To clone conv, we used recombination mapping and deficiency complementation to define a region of 20 genes containing both conv^K6507b and conv^R278 (Figure 1I, supplemental Table S1). Sequencing and dsRNAi knockdown of all predicted genes in this interval revealed that CG8561 was the only gene that had a codon-altering base change in the conv^R278 strain and whose knockdown by dsRNAi injection caused a "long trachea" phenotype (Figure 1, E and K). To confirm that CG8561 encodes conv, we created transgenic flies bearing a 6-kb genomic fragment that entirely contained CG8561 but overlapped the RNAs of adjacent genes by <29 bp. This genomic fragment rescued the tracheal defects (24/24) and lethality caused by the conv^R278 and conv^k6507b mutations, as well as the tracheal defects caused by the small deficiency Df(2R)7131 that deletes CG8561 (Figure 1G and data not shown). Importantly, the rescue ability of this genomic fragment was eliminated by introduction of base changes that either correspond to the conv^R278 mutation or create a premature stop codon in the middle of the third exon (Figure 1H and data not shown). Together with the ability of a CG8561 cDNA to rescue tracheal defects (see below), these results demonstrate that CG8561 encodes conv.

Convoluted is a leucine-rich repeat protein with similarity to mammalian ALS and Drosophila adhesion and signaling proteins:

conv has very low embryonic expression levels, and no conv cDNAs were present in the publicly available cDNA libraries. We therefore used RT–PCR to assemble a complete cDNA and to confirm the predicted gene structure. The full-length cDNA is 3.3 kb long and has an open reading frame (ORF) of 1092 amino acids (aa) preceded by in-frame stop codons (Figure 1I and MATERIALS AND METHODS). No evidence for alternative splicing was observed.

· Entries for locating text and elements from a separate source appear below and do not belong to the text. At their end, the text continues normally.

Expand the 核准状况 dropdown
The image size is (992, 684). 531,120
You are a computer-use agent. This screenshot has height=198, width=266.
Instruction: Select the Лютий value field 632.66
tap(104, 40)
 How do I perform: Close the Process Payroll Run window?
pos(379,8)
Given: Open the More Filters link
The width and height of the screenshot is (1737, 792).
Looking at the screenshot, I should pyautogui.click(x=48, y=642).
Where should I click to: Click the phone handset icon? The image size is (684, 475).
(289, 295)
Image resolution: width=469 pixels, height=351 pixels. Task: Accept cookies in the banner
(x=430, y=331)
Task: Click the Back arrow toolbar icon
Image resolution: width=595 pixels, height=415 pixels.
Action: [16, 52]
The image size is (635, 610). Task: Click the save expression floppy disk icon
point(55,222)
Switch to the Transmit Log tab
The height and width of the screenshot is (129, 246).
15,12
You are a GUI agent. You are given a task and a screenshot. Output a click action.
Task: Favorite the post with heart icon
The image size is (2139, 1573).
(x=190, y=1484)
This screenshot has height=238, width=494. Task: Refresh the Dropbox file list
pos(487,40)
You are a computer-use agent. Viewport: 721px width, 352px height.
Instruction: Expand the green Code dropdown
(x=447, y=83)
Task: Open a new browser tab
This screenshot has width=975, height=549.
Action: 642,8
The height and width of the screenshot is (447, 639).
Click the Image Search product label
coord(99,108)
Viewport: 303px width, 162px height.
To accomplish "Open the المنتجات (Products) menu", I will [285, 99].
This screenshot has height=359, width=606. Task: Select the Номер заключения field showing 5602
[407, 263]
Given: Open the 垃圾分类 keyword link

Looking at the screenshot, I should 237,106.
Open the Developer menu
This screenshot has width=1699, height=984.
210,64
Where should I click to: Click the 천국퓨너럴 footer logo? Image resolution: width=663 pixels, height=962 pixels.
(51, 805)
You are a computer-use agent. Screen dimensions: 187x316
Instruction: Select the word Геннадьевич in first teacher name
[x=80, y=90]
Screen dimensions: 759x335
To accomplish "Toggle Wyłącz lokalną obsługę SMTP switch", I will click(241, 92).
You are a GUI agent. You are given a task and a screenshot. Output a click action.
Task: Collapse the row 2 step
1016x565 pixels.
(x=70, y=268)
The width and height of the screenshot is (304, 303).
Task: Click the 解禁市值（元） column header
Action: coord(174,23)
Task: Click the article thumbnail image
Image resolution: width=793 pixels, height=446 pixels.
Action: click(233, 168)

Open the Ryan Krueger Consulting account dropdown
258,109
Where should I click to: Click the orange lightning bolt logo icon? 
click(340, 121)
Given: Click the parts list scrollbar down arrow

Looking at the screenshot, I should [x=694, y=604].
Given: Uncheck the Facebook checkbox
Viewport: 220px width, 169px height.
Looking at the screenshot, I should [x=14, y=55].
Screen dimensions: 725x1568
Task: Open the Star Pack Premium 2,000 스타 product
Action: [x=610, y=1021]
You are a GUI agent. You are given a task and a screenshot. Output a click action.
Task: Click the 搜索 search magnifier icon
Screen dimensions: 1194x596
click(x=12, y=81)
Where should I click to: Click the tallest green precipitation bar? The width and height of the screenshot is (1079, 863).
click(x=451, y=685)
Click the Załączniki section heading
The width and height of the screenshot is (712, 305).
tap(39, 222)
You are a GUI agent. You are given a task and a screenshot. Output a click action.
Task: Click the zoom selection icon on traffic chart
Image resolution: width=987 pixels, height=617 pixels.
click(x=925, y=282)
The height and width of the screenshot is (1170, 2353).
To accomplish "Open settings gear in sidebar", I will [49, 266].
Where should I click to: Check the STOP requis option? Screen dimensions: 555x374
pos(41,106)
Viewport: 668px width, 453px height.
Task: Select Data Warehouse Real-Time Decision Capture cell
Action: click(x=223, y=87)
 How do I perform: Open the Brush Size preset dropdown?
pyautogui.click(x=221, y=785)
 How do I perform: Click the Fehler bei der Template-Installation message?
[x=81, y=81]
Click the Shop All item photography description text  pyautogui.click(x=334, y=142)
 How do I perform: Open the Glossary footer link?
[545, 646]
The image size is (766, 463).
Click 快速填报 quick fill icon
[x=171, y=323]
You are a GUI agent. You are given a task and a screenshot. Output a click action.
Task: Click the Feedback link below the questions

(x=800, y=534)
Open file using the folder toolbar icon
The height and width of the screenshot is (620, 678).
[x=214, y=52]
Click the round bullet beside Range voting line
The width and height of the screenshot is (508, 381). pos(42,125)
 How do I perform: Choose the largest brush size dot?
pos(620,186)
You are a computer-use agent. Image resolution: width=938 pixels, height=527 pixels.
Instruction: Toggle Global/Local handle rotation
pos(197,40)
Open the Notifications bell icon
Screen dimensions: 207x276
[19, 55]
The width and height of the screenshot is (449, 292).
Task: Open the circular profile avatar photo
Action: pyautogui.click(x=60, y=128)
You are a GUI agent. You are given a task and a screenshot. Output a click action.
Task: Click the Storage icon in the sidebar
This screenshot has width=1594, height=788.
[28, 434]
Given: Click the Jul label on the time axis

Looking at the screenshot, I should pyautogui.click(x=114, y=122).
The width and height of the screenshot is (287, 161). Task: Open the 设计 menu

The Conv protein has a strongly predicted signal sequence at the N terminus and multiple leucine-rich repeats (LRR) that are commonly involved in protein–protein interactions. A BLASTP search revealed that the closest human homolog of Conv is ALS of the insulin growth factor binding complex (BOISCLAIR et al. 2001). In strong support of Conv having functional as well as sequence similarity to human ALS, recent work by ARQUIER et al. (2008) has demonstrated that Conv/dALS can bind and antagonize Dilp2 and that altering Conv/dALS levels can affect metabolism. As we have previously shown that larval tracheal length is reduced in chico mutants, which have reduced insulin-like growth factor signaling (BEITEL and KRASNOW 2000), the increased length of trachea in conv mutants is consistent with conv functioning to regulate tracheal tube length through insulin-like peptide signaling. Furthermore, the R278 mutation is located in a region of significant similarity between ALS and Conv/dALS and could potentially disrupt Conv/dALS insulin binding functions (Figure 1K).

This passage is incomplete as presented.